Multi-scale Convolution Aggregation and Stochastic Feature Reuse for DenseNets

TL;DR

This paper introduces a multi-scale convolution aggregation module and a stochastic feature reuse regularization to enhance DenseNets, improving accuracy and reducing overfitting with fewer parameters across multiple vision benchmarks.

Contribution

The paper proposes a novel multi-scale convolution aggregation module and a stochastic feature reuse regularization for DenseNets, leading to better performance and efficiency.

Findings

Improved accuracy on CIFAR-10, CIFAR-100, and SVHN benchmarks.

Reduced overfitting through stochastic feature reuse.
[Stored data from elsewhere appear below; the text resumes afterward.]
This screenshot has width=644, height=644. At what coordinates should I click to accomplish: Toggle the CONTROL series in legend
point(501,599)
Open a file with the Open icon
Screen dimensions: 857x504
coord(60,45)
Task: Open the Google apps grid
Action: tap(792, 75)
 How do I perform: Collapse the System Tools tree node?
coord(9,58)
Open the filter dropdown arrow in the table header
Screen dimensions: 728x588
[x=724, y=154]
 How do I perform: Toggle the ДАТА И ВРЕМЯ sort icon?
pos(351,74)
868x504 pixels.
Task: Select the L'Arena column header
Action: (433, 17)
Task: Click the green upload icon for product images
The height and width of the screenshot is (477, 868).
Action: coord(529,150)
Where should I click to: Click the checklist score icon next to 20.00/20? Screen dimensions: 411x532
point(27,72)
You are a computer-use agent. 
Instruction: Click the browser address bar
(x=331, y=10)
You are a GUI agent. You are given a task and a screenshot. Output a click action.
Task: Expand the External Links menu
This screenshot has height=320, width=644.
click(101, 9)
Achieved higher efficiency with fewer parameters.

Abstract

Recently, Convolution Neural Networks (CNNs) obtained huge success in numerous vision tasks. In particular, DenseNets have demonstrated that feature reuse via dense skip connections can effectively alleviate the difficulty of training very deep networks and that reusing features generated by the initial layers in all subsequent layers has strong impact on performance. To feed even richer information into the network, a novel adaptive Multi-scale Convolution Aggregation module is presented in this paper. Composed of layers for multi-scale convolutions, trainable cross-scale aggregation, maxout, and concatenation, this module is highly non-linear and can boost the accuracy of DenseNet while using much fewer parameters. In addition, due to high model complexity, the network with extremely dense feature reuse is prone to overfitting. To address this problem, a regularization method named Stochastic Feature Reuse is also presented. Through randomly dropping a set of feature maps to be reused for each mini-batch during the training phase, this regularization method reduces training costs and prevents co-adaptation. Experimental results on CIFAR-10, CIFAR-100 and SVHN benchmarks demonstrated the effectiveness of the proposed methods.